UPMC Braddock hospital could be leveled by summer
Braddock hospital is likely to be razed before July, and University of Pittsburgh Medical Center will help pay for a new development on the site, Allegheny County Executive Dan Onorato announced today.
Though Onorato would still like to keep a hospital on the site, county officials and a consultant they hired have received no interest from other hospital systems to work there. UPMC has agreed to pay for the demolition. A new building there could cost around $24 million, including space for the Community College of Allegheny County and expanding a Braddock health clinic.
"The worst thing that could happen a year from now is to have an abandoned UPMC hospital ... unused and boarded up," Onorato said. "If there is nobody interested in putting a hospital there, we have to be prepared to have something on that site."
UPMC officials announced in October that they would close the 123-bed hospital Jan. 31. That left county officials little time to establish a plan and its details could still change, Onorato said.
Primary Care Health Services, a clinic now across the street from the hospital, would be the building's anchor tenant. Without the hospital there, the wait for an appointment at Primary Care has stretched to about a month, executive director Wilford Payne said. The clinic would like to expand, but has no details on how many jobs it might add.
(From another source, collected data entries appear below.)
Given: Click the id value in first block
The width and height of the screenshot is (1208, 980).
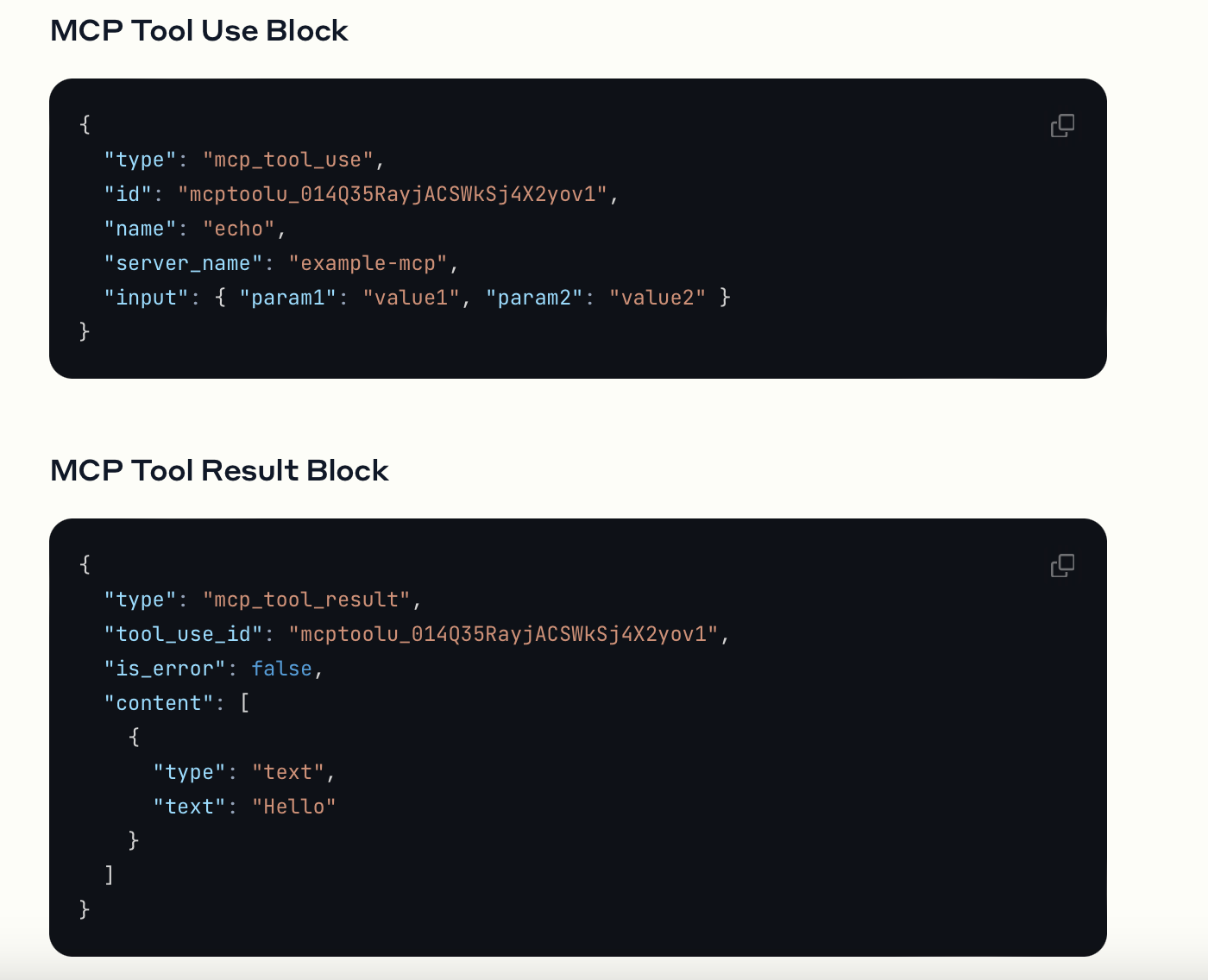Looking at the screenshot, I should tap(393, 194).
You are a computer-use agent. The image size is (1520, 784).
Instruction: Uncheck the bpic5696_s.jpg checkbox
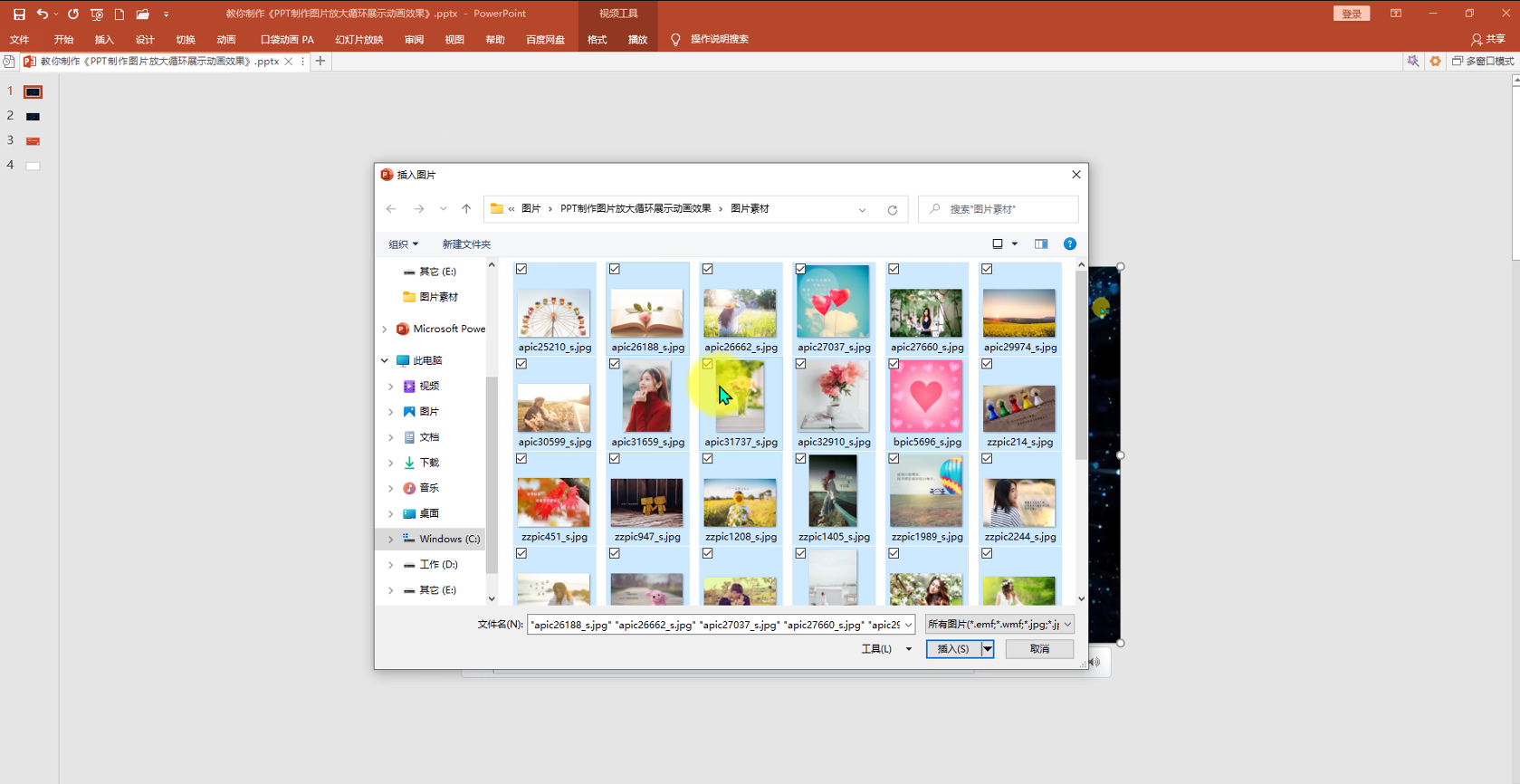[894, 364]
The project will also include about 90 units for seniors, a third of which will be assisted living. The county has helped fund a similar senior living development across the street, to take advantage of the hospital, and that development will continue despite the closing, county officials said.
CCAC's Braddock Hills Center is also growing and could add vocational classes for the heath care industry on the old hospital site, the system's President Alex Johnson said. It could also have high school enrichment classes to help stem the region's dropout rate, he added.
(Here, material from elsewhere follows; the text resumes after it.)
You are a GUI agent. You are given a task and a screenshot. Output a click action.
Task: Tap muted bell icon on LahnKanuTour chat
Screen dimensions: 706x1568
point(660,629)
Among several concessions, UPMC will pay about $5 million for demolition which will likely happen by the summer, Onorato said. It costs $240,000 per month to maintain the empty hospital, making it too costly for the county to maintain, and likely prompting UPMC to act quickly, Onorato said.
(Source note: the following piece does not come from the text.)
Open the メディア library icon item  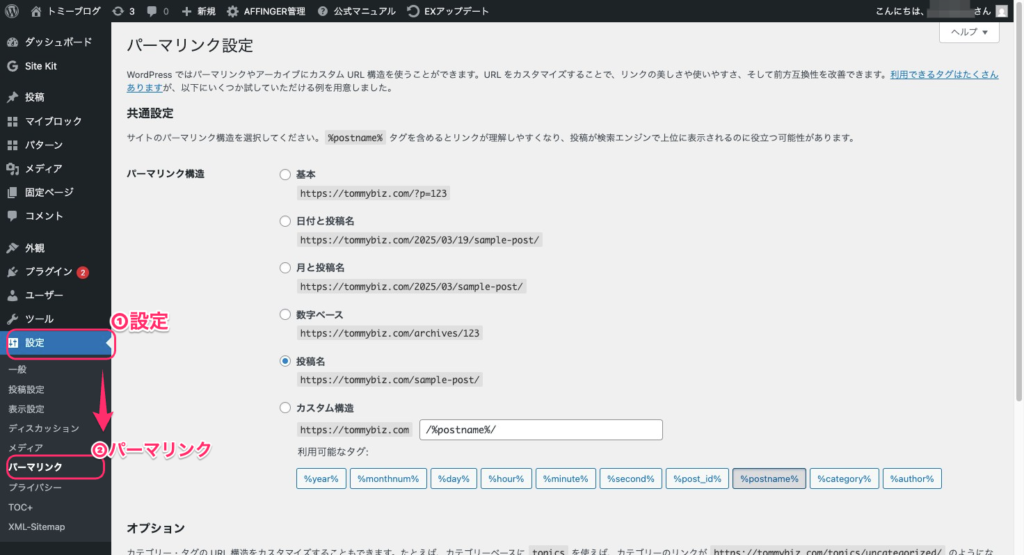pos(43,168)
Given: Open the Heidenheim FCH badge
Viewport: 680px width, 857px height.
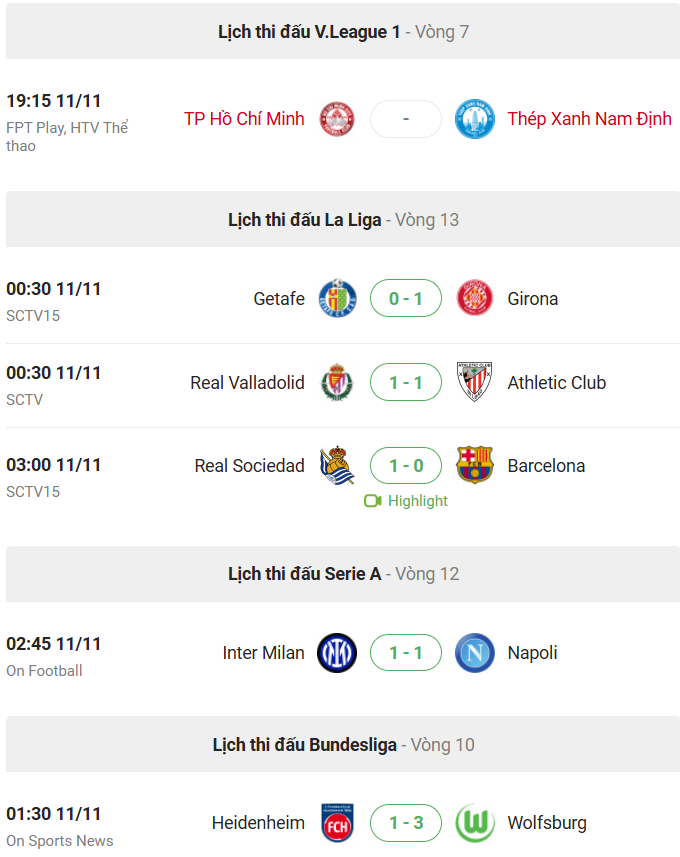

UPMC will contribute another $3 million for new construction so the county can receive matching dollars from the state, Onorato said. The county will likely contribute from its own budget, too, but officials are not sure yet how much, Economic Development Director Dennis Davin said.
New construction will bring tax credits with it, making the project more feasible than retrofitting, Davin added. Retrofitting the current building could cost as much as $25 million, plus more if any environmental problems pop up on site, Onorato said. The building is 270,000 total square feet, and most of it would likely be left vacant in any attempt to reuse the building, Davin said.
Some Braddock-area residents and legislators have railed against any plan to raze the hospital, details of which have trickled out during the past week. Mayor John Fetterman, however, has supported Onorato's efforts and said today the new plan is likely the best option left.
"I think that Dan has done an excellent job with this negotiation," Fetterman said. "Given the environment we have now and the direction this new proposal could take us, I think it's the right thing for the community. And I think it's the best way we can move forward with a situation that could help this community and possibly even give it some health care it didn't have before."
UPMC Braddock was underused by nearby residents, and UPMC officials needed to make a business decision to close it, its officials have said. It lost between $4 million and $12 million in some recent years, according to UPMC court filings.
About 25,000 people used the hospital's emergency room annually, and opponents claim UPMC kept patient numbers low by transferring them to other hospitals. Braddock Council President Jesse Brown has filed a federal civil rights complaint, alleging discrimination. UPMC closed the hospital while building another in Monroeville, a richer area where West Penn Allegheny Health System already operates.
Brown said he had another conference call with U.S. Department of Health and Human Services officials this afternoon at the same time as the press conference.
Brown, Councilwoman Tina Doose and other residents had pledged at a community meeting Monday night to fight any effort to raze the building for a new development. They could still reject that offer, and the county would not push for the development, Onorato said.
In all, UPMC has agreed to give about $8.5 million on concessions to help soften the blow of closing the hospital. That includes between $60,000 and $90,000 annually for five years directly to Braddock for the loss of wage taxes, Onorato said.
There were 600 employees at UPMC Braddock. Almost 80 percent have retained their jobs elsewhere within the hospital system, Onorato said.